[PROBLEM TO WORK ON] Please filter the entries and return only the lines that include "month".

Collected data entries
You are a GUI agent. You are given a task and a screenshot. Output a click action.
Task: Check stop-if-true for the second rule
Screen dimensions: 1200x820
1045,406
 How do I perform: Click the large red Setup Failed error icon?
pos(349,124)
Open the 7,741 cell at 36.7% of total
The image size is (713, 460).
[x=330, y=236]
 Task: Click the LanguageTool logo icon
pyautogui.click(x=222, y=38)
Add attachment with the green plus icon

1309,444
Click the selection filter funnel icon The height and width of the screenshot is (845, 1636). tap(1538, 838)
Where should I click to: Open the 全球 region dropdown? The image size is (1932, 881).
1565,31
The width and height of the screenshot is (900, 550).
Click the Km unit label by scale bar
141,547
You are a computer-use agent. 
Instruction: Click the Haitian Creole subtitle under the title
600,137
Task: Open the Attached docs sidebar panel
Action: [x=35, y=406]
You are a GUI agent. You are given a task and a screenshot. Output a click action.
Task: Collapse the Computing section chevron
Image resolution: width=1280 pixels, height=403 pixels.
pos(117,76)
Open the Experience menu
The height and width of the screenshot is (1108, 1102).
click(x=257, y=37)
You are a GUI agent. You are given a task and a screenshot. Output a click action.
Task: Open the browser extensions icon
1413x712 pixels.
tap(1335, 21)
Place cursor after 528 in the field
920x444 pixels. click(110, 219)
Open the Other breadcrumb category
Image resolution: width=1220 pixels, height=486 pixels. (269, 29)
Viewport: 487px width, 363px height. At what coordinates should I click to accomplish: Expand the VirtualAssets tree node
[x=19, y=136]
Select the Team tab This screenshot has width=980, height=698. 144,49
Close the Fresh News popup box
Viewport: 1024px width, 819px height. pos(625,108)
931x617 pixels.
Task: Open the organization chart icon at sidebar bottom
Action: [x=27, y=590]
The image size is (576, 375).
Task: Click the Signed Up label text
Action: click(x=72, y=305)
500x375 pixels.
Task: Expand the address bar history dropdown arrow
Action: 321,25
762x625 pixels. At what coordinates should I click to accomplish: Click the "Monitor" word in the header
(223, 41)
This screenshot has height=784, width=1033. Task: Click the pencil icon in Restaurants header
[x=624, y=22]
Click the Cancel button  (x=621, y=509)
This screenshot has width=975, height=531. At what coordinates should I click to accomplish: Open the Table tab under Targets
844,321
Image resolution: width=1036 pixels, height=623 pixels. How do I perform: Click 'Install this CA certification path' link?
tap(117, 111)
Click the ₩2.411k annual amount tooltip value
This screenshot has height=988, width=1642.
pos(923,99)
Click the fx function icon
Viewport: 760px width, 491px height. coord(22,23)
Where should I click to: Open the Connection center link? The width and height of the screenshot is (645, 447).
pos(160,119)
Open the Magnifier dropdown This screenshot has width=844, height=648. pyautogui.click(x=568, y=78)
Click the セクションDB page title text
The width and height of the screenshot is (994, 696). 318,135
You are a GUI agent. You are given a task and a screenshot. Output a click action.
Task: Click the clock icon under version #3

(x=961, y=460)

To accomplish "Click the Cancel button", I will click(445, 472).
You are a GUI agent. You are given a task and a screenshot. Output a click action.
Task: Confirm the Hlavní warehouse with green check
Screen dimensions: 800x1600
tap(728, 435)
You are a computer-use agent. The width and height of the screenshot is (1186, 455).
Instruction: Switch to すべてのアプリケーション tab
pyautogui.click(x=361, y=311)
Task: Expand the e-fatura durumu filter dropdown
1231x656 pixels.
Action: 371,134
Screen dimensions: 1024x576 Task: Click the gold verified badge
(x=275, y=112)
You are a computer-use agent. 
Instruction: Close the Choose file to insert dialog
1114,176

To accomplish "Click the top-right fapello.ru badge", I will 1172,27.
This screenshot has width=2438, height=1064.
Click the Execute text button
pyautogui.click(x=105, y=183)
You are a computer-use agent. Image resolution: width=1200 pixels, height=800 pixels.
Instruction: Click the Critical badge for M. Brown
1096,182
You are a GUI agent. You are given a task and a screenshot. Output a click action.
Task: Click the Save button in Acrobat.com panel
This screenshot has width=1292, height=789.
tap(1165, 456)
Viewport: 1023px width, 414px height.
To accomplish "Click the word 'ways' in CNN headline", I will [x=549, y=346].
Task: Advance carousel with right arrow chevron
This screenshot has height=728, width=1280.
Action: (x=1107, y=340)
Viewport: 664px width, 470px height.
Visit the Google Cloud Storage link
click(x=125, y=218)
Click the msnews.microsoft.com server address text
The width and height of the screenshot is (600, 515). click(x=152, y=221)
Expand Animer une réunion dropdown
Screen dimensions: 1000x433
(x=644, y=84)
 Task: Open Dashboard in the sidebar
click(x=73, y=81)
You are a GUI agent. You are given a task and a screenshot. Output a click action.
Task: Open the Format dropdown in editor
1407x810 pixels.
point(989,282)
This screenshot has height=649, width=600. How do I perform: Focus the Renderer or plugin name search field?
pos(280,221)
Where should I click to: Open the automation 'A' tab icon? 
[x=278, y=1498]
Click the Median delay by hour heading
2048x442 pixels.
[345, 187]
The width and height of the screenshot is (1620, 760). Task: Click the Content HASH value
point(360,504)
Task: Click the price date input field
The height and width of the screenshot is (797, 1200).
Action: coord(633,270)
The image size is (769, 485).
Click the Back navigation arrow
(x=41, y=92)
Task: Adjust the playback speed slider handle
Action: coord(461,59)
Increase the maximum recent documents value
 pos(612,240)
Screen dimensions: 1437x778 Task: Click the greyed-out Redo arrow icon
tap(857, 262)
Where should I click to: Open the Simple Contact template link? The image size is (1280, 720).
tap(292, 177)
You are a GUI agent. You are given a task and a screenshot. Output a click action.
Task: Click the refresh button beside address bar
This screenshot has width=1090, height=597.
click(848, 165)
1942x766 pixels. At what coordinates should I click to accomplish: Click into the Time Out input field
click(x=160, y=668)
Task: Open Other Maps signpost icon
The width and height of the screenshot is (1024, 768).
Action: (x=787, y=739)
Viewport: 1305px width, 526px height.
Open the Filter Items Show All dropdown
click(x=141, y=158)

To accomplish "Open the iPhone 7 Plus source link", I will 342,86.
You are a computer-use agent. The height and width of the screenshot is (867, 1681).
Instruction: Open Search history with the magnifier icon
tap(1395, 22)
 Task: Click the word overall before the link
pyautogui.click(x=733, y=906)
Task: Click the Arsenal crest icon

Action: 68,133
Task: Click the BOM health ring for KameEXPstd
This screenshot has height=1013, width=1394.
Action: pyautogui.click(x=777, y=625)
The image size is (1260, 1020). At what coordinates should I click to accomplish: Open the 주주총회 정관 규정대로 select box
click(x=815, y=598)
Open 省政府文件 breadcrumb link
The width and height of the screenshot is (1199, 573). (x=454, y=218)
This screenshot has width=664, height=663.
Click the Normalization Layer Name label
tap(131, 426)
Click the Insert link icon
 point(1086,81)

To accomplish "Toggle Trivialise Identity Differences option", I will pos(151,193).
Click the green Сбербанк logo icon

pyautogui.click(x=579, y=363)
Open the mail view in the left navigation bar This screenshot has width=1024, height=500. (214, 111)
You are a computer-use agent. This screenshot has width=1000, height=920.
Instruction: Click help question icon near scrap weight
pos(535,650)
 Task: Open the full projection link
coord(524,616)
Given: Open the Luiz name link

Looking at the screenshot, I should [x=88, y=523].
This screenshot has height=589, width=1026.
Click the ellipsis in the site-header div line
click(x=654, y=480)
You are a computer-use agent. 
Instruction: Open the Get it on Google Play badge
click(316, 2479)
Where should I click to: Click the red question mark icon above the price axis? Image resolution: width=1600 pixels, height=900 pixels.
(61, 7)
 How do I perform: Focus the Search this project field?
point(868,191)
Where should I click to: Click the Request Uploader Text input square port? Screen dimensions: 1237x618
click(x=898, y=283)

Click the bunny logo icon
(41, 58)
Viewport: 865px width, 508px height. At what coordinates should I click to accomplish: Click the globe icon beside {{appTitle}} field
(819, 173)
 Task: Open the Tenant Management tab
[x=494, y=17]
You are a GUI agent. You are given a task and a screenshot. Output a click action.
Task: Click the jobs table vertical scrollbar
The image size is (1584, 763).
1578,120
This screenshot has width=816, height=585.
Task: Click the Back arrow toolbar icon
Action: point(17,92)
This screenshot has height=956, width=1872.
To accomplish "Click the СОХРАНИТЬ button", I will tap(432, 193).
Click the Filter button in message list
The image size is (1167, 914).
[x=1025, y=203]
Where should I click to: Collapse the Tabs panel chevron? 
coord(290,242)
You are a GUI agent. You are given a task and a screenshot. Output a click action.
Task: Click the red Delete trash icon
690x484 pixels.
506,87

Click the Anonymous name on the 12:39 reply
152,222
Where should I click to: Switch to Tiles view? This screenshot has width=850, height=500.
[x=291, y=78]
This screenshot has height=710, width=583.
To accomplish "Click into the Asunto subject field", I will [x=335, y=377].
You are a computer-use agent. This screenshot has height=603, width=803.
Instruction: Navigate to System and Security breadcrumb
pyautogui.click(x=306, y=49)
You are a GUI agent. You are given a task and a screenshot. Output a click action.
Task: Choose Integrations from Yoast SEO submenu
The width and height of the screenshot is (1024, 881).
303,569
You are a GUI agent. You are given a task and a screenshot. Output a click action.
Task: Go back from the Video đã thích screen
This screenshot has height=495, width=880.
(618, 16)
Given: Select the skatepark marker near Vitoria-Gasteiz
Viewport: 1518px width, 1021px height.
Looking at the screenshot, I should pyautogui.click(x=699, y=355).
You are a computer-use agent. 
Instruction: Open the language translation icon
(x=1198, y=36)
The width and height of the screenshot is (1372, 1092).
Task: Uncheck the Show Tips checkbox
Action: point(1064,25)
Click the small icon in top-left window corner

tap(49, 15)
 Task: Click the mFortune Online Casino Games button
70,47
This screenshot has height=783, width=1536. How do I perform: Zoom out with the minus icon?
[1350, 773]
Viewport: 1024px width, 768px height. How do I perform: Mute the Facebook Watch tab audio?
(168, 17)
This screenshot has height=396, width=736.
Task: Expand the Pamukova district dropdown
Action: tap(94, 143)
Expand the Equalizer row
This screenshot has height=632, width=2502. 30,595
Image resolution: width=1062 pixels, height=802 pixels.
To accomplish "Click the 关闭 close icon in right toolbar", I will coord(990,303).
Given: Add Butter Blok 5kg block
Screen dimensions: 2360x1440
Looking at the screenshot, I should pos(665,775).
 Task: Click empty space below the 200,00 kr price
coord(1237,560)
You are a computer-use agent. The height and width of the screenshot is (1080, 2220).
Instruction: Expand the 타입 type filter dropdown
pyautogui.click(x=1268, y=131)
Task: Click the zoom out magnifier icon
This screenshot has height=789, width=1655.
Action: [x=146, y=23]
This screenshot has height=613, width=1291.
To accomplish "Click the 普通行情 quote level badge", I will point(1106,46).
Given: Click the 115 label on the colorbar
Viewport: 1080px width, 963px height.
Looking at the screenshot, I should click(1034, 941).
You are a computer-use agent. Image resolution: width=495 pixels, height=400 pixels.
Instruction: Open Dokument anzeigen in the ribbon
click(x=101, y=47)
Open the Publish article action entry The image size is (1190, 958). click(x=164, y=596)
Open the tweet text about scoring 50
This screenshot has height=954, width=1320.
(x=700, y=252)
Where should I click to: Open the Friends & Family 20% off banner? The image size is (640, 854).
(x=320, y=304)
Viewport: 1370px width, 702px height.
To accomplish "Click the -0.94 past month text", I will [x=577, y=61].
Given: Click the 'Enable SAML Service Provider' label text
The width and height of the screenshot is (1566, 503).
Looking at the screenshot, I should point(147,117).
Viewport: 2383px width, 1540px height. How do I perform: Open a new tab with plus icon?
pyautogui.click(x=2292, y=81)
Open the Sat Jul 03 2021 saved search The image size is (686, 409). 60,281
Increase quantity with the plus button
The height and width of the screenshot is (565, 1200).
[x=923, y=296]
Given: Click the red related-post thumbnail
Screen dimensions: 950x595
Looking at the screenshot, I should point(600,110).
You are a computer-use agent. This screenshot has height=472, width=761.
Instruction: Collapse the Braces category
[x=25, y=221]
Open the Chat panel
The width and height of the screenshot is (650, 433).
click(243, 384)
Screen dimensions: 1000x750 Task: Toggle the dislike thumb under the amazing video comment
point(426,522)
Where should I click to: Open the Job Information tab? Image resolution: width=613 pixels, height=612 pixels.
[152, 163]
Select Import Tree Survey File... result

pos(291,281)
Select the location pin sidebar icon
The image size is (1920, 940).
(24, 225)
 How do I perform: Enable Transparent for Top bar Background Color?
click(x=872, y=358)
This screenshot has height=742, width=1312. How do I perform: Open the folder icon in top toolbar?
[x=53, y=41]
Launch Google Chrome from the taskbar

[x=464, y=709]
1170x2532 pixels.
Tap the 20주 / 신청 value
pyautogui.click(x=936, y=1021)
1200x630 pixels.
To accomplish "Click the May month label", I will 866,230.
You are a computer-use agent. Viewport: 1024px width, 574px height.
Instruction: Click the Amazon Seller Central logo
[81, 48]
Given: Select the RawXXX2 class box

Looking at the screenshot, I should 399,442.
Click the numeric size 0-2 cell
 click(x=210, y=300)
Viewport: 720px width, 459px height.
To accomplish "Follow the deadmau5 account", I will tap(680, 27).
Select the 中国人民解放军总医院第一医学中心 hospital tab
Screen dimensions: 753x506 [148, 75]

[COMPLETED TASK]
To accomplish "Click the -0.94 past month text", I will [x=577, y=61].
To accomplish "Click the May month label", I will 866,230.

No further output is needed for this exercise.